(Records shown)
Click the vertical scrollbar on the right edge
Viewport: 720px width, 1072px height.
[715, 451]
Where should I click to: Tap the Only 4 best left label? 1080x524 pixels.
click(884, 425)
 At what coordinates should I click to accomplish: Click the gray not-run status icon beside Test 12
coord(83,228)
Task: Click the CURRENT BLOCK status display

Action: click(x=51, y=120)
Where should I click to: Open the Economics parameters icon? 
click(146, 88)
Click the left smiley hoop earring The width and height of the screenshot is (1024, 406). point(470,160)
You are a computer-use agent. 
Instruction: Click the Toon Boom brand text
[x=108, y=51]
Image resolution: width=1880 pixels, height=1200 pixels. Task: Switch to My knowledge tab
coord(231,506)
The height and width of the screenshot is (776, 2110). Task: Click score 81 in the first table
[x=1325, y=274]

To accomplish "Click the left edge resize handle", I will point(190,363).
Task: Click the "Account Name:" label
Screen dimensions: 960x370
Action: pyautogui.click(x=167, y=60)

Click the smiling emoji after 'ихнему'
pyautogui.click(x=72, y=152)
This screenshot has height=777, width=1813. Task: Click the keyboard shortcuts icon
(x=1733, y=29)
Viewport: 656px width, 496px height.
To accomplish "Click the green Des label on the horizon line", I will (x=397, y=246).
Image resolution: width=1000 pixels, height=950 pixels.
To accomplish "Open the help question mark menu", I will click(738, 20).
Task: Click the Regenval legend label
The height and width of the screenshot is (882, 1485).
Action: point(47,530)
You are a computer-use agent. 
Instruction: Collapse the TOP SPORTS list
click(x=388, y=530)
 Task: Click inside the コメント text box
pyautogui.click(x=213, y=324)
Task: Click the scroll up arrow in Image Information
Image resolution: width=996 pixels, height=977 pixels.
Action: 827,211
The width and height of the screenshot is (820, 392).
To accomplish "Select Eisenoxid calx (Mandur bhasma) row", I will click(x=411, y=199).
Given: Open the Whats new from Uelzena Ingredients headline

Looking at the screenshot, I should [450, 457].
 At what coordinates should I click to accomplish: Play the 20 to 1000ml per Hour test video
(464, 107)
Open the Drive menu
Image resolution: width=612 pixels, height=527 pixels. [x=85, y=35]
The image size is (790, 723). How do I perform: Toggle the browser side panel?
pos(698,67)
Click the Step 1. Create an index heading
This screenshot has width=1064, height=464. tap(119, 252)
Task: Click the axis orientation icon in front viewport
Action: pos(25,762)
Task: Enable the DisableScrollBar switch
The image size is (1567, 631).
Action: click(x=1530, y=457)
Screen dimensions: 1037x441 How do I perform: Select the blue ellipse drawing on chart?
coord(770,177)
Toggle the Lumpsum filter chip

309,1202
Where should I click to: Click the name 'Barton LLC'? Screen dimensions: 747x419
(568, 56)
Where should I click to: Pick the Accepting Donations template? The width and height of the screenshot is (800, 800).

(Required work)
Reply with every line of the listing that has the string "will".

(Task response)
To accomplish "Click the left edge resize handle", I will point(190,363).
To accomplish "Click the green Des label on the horizon line", I will (x=397, y=246).
To accomplish "Open the help question mark menu", I will click(738, 20).
To accomplish "Select Eisenoxid calx (Mandur bhasma) row", I will click(x=411, y=199).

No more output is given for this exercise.